TEXT BLOCK
- Halliwell on holiday in Tangier, c. 1967
- Born: Kenneth Leith Halliwell 23 June 1926 Bebington, Wirral, Cheshire, England
- Died: 9 August 1967 (aged 41) Islington, London, England
- Occupations: Actor, writer, collagist
- Partner: Joe Orton (1951–1967)

= Kenneth Halliwell =

British writer and murderer (1926–1967)

Kenneth Leith Halliwell (23 June 1926 – 9 August 1967) was a British actor, writer and collagist. He was the mentor, boyfriend and murderer of playwright Joe Orton.

== Childhood ==
Halliwell was born in Bebington on the Wirral near Liverpool. He was very close to his mother; when he was 11, he witnessed her death from a wasp sting at their family home.

Halliwell was a classics scholar at Wirral Grammar School, where he gained his Higher School Certificate in 1943. Eligible for military service in 1944, he registered as a conscientious objector, and was exempted conditional upon becoming a coal miner. After discharge in 1946, he acted for a time in Scotland and then returned home to act in Birkenhead. His father committed suicide in 1949 by inhaling coal-gas in a gas oven; Halliwell was the first to find the body the following morning, but he "stepped over the body, put the kettle on, made a cup of tea and had a shave" before he reported the death. Halliwell later moved to London to study drama at the Royal Academy of Dramatic Art (RADA), having inherited the family fortune.

THE INPUT
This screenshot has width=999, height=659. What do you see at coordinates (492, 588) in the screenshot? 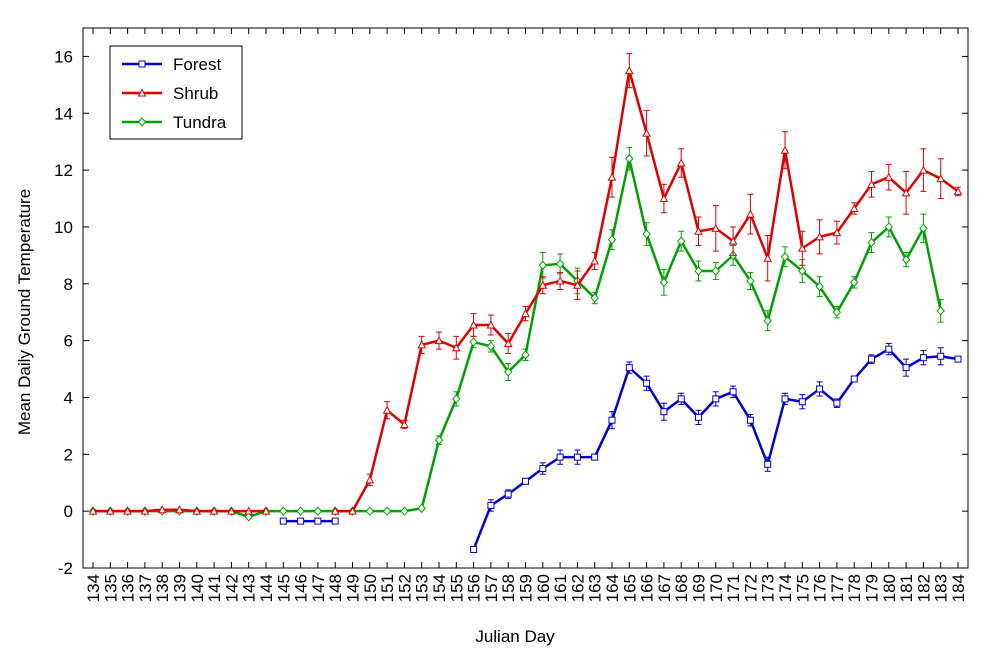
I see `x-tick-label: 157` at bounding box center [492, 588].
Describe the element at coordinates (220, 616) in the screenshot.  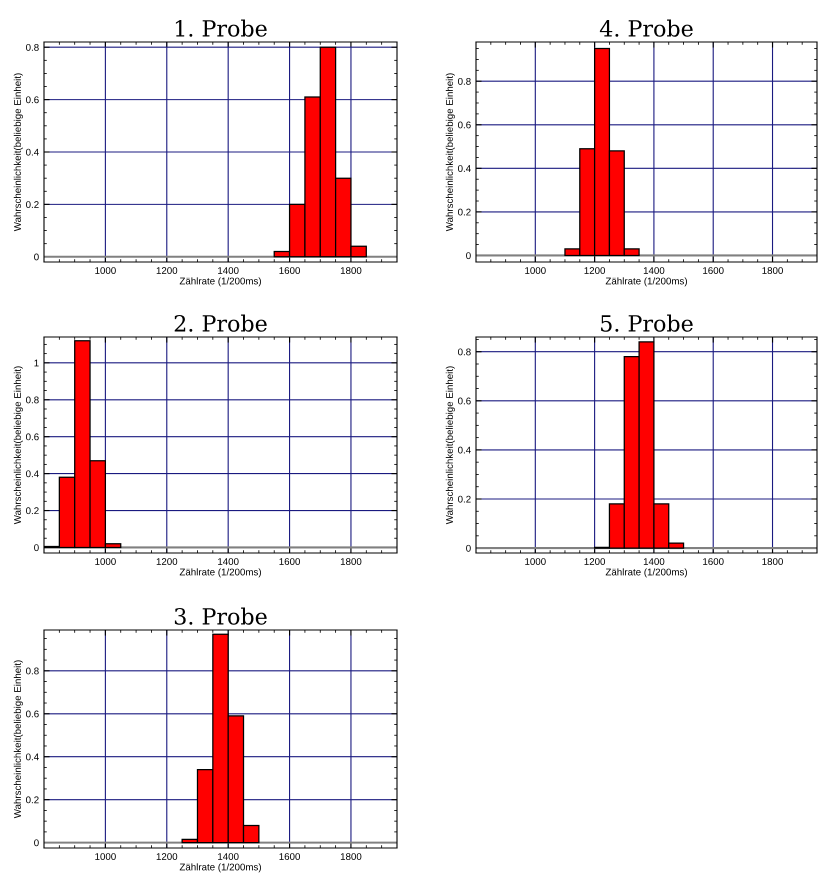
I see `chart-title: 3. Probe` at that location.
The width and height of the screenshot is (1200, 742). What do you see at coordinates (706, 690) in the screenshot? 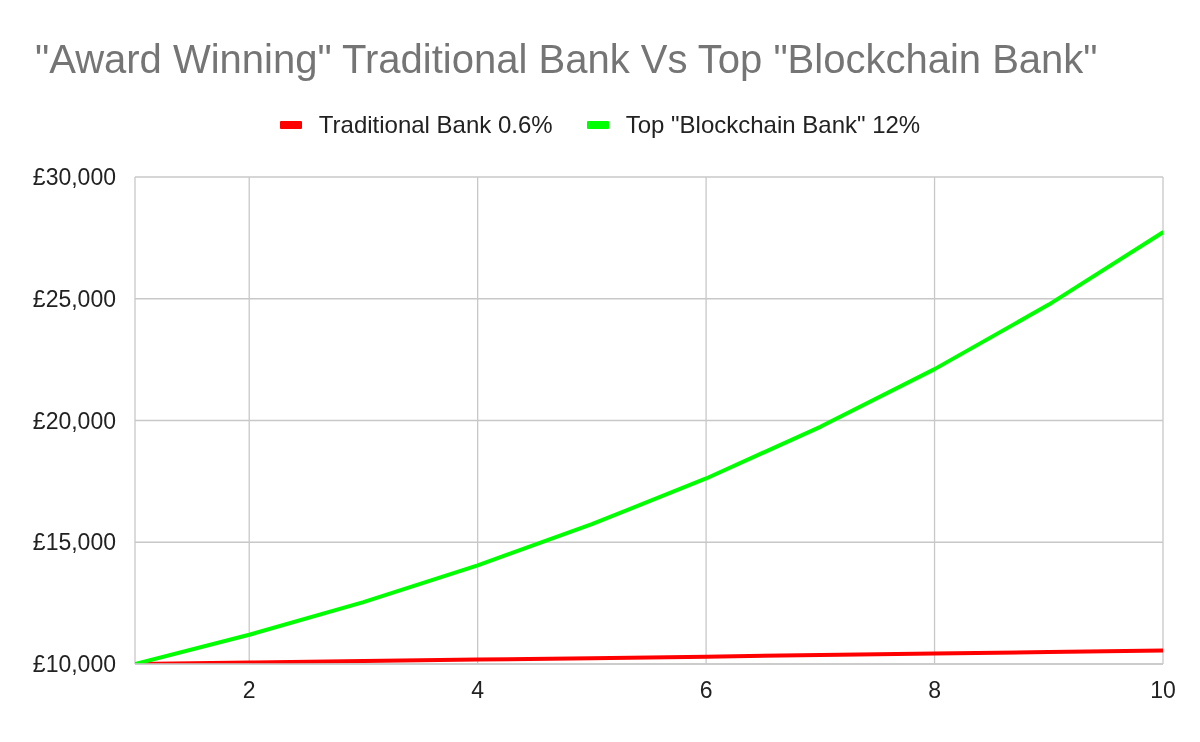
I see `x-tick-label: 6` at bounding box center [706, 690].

...

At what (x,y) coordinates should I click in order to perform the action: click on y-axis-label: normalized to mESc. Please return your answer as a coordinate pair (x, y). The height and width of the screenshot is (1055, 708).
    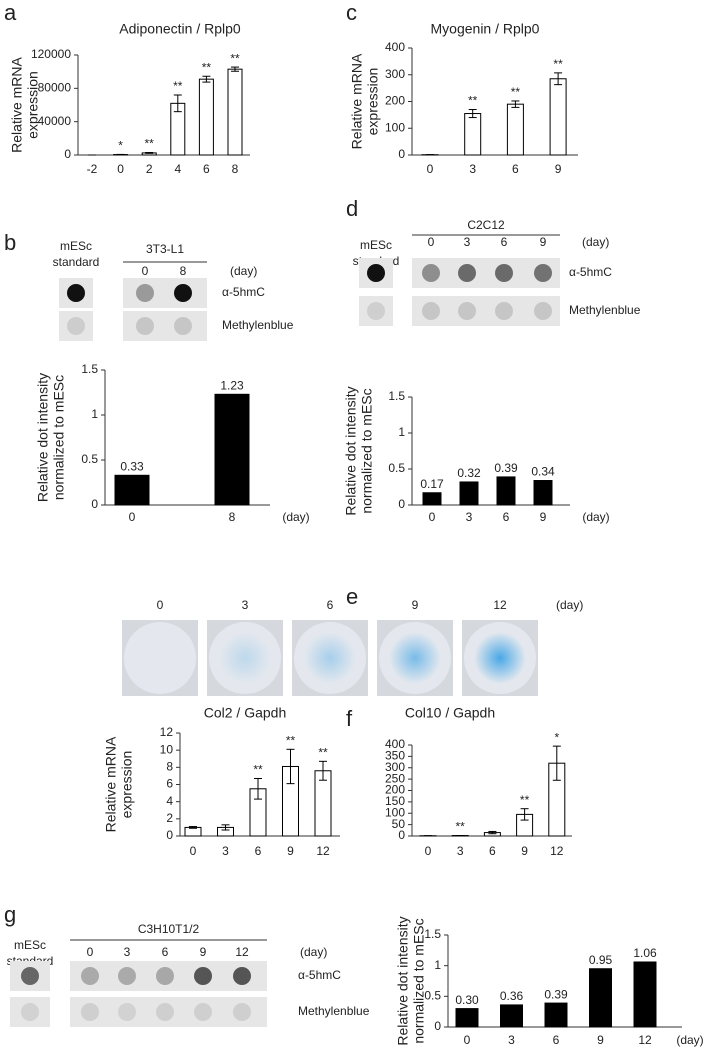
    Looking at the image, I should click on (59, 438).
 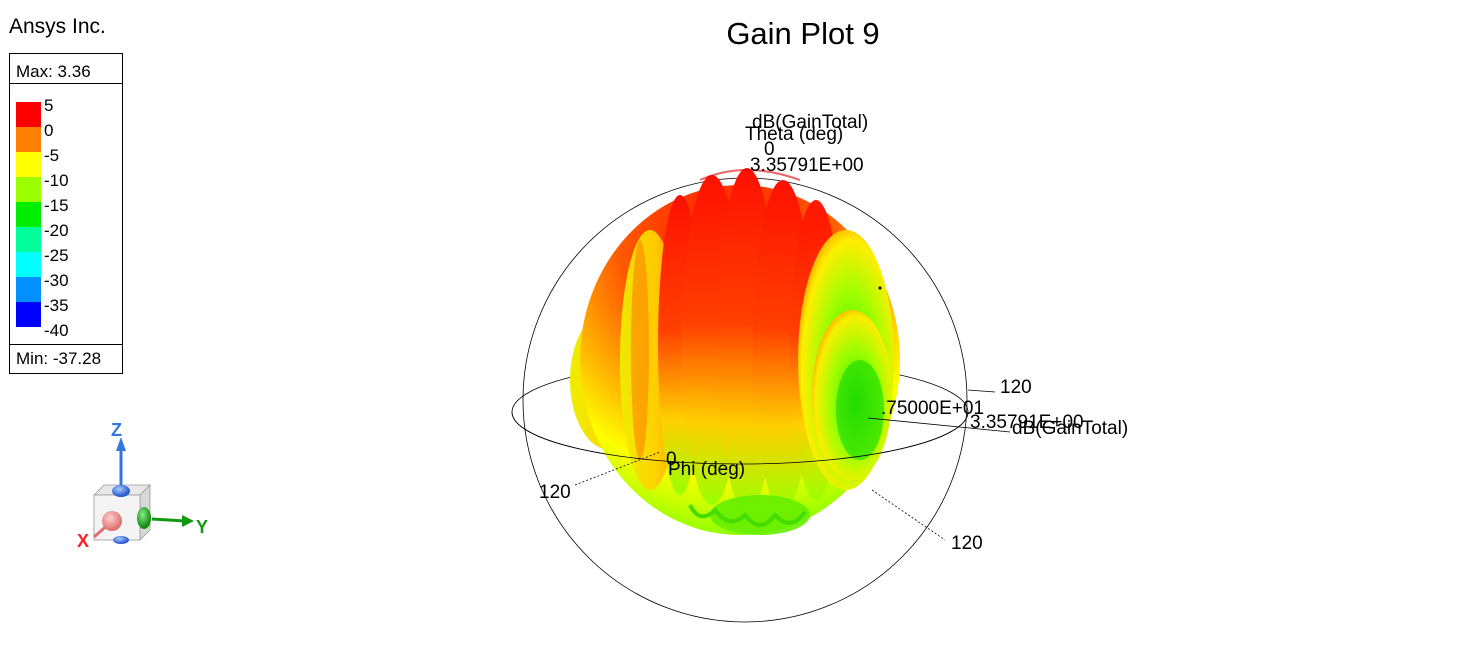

WORK INSTRUCTIONS
**A.** In the Kenneth Halliwell article, at which school did Halliwell gain his Higher School Certificate, and in what year?
**B.** Rewrite the rows starting at the line that contains "Describe the element" and ending at the line that contains "center [706, 690]." as a numbered list with no blank lines. Leave out the pictures.

SOLUTIONS IN ORDER
**A.** Wirral Grammar School, in 1943.

**B.**
1. Describe the element at coordinates (220, 616) in the screenshot.  
2. I see `chart-title: 3. Probe` at that location.
3. The width and height of the screenshot is (1200, 742). What do you see at coordinates (706, 690) in the screenshot? 
4. I see `x-tick-label: 6` at bounding box center [706, 690].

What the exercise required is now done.